Le mouvement citoyen Rien sans les jeunes pour le développement du Congo (RSJDC) hausse le ton contre l’implantation des dépotoirs de Kakoma, dans le groupement de Cirunga, et de Bwirembe, dans le groupement de Bushwira, en territoire de Kabare. Dans une déclaration rendue publique, cette structure citoyenne dénonce les conséquences jugées « graves et alarmantes » liées à la gestion de ces sites de déchets, situés à proximité immédiate des habitations. Selon le mouvement, ces dépotoirs représentent un danger réel pour la santé publique et pour l’environnement.

Depuis plusieurs mois, le RSJDC affirme avoir alerté sur la prolifération des déchets le long des routes dans ces zones, favorisant la propagation de maladies telles que le paludisme, ainsi que d’autres infections liées à la présence massive de mouches et à l’insalubrité ambiante. La situation est d’autant plus préoccupante que, pendant la période des vacances, des enfants fréquentent ces dépotoirs à la recherche d’objets récupérables, appelés localement « bicuma », souvent tranchants ou contaminés.

Une pratique jugée dangereuse, qui se déroule sous le regard impuissant, voire complice, des gestionnaires de ces sites. Le mouvement citoyen rappelle que, dans les normes environnementales, l’implantation des dépotoirs ne peut se faire à proximité des habitations, en raison des risques sanitaires et écologiques qu’ils engendrent. « Respirer devient difficile dans ces zones », déplore le communiqué.

Par ailleurs, le RSJDC critique l’organisation du ramassage des déchets. Certains véhicules, faute d’accès approprié, déverseraient les immondices en pleine route, perturbant la circulation et exposant davantage les riverains. Le cas du dépotoir de Kakoma/Musigiko est particulièrement cité. Face à cette situation, le mouvement estime que l’autorité municipale aurait été induite en erreur par les gestionnaires de ces dépotoirs et appelle à une réévaluation urgente de la décision ayant conduit à leur implantation.

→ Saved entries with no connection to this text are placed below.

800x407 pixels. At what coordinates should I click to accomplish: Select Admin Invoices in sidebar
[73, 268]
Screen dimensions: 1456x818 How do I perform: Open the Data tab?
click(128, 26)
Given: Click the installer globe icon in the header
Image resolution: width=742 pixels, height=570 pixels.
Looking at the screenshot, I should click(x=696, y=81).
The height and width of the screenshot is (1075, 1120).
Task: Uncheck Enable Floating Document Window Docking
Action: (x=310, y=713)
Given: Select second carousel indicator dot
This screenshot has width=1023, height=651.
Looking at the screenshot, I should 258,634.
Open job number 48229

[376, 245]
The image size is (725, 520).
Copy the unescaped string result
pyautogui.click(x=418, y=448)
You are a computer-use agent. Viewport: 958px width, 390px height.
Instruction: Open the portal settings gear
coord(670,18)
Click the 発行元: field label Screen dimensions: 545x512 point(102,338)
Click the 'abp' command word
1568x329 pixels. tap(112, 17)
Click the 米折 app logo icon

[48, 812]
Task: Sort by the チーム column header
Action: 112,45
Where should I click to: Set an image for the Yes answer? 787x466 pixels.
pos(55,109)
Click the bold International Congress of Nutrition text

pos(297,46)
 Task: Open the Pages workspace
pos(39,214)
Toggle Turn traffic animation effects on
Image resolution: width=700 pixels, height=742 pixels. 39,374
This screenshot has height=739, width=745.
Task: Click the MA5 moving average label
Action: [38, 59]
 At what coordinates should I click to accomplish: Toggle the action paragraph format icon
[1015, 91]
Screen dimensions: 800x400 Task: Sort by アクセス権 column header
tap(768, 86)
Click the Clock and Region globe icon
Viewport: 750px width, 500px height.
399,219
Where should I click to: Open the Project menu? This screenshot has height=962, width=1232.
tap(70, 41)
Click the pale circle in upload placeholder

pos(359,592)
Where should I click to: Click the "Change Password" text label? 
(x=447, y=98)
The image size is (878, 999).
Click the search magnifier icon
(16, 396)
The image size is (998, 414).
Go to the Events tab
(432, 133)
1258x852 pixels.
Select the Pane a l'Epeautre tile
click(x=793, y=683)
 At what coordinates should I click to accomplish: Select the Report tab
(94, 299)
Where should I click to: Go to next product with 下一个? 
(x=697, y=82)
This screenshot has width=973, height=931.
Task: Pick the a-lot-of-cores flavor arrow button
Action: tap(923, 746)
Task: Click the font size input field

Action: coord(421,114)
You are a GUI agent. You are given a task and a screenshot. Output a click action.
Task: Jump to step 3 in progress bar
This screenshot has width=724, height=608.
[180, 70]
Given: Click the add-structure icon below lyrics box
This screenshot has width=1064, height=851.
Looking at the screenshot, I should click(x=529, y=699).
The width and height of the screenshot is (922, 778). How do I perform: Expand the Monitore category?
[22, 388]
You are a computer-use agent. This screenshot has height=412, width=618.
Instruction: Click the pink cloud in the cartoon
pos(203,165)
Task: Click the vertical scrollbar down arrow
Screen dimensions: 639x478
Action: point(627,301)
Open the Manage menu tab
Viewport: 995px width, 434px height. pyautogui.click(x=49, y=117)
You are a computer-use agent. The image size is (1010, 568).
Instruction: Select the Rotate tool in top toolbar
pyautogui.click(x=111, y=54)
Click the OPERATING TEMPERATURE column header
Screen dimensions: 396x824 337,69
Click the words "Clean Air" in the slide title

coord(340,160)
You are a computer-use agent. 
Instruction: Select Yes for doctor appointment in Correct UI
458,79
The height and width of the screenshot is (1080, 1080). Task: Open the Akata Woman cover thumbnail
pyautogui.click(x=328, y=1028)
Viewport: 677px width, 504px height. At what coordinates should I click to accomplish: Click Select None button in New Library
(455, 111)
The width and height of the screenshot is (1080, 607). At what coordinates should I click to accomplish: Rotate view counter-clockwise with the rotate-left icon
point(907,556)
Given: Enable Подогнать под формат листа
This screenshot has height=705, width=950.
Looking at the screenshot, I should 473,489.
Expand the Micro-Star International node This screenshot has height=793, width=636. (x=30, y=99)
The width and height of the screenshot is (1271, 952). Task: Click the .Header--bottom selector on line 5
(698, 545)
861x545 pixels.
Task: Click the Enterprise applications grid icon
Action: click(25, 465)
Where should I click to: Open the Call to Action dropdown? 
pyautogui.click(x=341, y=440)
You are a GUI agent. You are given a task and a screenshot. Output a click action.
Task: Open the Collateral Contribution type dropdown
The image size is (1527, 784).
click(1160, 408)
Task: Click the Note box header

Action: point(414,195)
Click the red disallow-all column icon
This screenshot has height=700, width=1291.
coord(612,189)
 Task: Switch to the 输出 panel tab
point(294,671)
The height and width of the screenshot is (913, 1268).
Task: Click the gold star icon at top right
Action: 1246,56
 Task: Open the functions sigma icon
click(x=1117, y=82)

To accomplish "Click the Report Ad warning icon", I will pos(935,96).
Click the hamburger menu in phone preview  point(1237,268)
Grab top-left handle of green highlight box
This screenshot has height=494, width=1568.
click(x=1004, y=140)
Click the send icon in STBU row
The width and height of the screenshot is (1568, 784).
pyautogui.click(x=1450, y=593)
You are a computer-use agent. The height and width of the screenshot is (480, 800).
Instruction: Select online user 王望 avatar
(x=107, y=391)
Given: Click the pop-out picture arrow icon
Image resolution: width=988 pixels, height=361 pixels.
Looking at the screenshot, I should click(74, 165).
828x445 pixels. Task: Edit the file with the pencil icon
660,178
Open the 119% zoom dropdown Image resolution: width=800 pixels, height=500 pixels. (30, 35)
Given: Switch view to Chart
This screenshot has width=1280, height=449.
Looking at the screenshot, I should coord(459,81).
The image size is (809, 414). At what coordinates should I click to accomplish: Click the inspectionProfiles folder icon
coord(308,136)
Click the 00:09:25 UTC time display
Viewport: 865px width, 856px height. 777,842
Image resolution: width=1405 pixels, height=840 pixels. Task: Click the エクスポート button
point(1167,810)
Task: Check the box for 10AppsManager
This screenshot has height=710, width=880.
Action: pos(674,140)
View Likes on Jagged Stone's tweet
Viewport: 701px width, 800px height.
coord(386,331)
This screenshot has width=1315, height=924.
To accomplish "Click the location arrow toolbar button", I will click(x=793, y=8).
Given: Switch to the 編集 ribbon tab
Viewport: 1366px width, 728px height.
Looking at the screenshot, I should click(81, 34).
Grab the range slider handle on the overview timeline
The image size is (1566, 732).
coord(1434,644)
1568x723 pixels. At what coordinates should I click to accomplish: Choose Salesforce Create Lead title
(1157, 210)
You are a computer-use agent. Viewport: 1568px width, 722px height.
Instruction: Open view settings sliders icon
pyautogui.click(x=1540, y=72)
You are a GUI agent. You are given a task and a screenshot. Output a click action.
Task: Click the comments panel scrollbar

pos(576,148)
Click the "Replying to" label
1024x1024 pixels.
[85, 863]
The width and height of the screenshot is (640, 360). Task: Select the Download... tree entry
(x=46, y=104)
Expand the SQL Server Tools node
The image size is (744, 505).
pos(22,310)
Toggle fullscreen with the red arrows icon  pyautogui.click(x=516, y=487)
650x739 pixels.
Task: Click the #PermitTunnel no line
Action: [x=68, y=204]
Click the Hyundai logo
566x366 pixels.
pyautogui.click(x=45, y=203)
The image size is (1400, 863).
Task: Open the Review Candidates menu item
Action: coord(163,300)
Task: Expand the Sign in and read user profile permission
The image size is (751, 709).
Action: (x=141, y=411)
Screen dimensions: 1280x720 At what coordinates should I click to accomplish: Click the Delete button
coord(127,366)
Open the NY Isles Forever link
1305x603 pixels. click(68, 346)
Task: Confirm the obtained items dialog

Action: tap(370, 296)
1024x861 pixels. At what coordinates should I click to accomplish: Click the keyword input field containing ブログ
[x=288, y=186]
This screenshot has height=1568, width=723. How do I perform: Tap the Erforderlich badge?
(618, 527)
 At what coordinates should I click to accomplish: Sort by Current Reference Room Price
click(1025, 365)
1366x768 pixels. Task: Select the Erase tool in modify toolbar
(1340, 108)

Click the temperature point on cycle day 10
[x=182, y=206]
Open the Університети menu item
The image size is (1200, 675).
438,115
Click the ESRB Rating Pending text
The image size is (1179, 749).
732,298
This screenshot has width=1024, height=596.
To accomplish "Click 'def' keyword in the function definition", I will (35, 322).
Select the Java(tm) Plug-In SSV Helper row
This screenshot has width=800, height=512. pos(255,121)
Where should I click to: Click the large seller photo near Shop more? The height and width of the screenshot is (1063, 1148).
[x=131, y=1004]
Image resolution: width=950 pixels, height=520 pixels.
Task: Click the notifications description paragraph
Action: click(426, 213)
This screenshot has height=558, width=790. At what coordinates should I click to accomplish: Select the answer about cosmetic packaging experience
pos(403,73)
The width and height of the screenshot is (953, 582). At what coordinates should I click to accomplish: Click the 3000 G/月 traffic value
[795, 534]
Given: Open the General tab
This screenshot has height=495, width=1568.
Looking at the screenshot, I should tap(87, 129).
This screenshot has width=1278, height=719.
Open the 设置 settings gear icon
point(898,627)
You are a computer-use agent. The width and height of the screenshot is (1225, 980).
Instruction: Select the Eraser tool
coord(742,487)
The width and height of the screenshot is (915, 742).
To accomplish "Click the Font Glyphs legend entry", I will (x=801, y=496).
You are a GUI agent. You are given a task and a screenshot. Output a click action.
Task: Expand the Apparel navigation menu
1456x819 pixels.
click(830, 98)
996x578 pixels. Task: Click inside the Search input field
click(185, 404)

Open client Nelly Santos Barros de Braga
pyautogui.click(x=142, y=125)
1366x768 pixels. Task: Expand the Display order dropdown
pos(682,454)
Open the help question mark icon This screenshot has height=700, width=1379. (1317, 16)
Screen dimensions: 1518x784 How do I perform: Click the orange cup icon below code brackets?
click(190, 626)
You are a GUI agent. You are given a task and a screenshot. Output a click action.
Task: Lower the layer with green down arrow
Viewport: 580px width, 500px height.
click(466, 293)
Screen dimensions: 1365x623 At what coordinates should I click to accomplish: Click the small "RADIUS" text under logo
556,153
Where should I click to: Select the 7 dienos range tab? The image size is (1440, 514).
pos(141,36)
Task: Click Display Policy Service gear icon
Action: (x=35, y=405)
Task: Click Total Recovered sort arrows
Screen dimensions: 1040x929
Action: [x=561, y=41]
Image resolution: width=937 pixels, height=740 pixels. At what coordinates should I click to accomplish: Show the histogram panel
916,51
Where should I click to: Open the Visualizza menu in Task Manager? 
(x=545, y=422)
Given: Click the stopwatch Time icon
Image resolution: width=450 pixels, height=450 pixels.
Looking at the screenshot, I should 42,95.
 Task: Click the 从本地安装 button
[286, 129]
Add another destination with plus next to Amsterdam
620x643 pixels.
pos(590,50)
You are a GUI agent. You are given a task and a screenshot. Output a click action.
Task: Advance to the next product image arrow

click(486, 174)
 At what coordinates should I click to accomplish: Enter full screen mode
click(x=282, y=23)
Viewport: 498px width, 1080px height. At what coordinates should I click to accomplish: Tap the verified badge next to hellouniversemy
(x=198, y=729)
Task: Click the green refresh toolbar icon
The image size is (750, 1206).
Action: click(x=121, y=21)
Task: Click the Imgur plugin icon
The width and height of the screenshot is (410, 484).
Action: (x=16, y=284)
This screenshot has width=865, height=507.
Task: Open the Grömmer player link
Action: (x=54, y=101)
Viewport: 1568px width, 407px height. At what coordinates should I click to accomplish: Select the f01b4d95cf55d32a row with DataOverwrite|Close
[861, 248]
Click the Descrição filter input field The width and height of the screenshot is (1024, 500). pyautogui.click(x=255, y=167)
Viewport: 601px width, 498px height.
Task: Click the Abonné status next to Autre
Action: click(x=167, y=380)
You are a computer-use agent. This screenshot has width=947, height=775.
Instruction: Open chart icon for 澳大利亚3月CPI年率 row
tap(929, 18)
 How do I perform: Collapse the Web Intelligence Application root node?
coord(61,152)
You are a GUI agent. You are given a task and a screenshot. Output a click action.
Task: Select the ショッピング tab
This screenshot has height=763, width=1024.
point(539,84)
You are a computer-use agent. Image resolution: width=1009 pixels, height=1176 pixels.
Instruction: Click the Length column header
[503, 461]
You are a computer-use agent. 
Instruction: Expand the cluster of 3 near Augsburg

Le RSJDC insiste également sur le respect des textes légaux en vigueur en République démocratique du Congo, notamment la Constitution qui garantit à chaque citoyen le droit à un environnement sain, ainsi que les lois relatives à la protection de l’environnement et à la santé publique. Parmi ses principales revendications, le mouvement exige :

•⁠ ⁠La délocalisation immédiate des dépotoirs de Kakoma et Bwirembe, en raison des risques sanitaires encourus par les populations riveraines ;
•⁠ ⁠Le respect strict des normes environnementales nationales et internationales dans la gestion des déchets ;
•⁠ ⁠L’interpellation des responsables de ces sites pour répondre de la mauvaise gestion constatée ;
•⁠ ⁠L’interdiction formelle de l’accès des enfants à ces dépotoirs ;
•⁠ ⁠La sensibilisation de la population aux dangers liés à la manipulation des déchets.

Le mouvement appelle également la population à la vigilance, en particulier les parents, afin d’empêcher les enfants de fréquenter ces sites dangereux. Enfin, le RSJDC prévient que, faute de mesures concrètes dans un délai raisonnable, des actions citoyennes de grande envergure pourraient être organisées. « Nous appelons les jeunes, les femmes, les hommes et toutes les parties prenantes à se mobiliser pour dire non à ce projet et oui à un environnement sain pour tous », a déclaré Maître Barnabé Mufungizi Cinamula, membre du mouvement.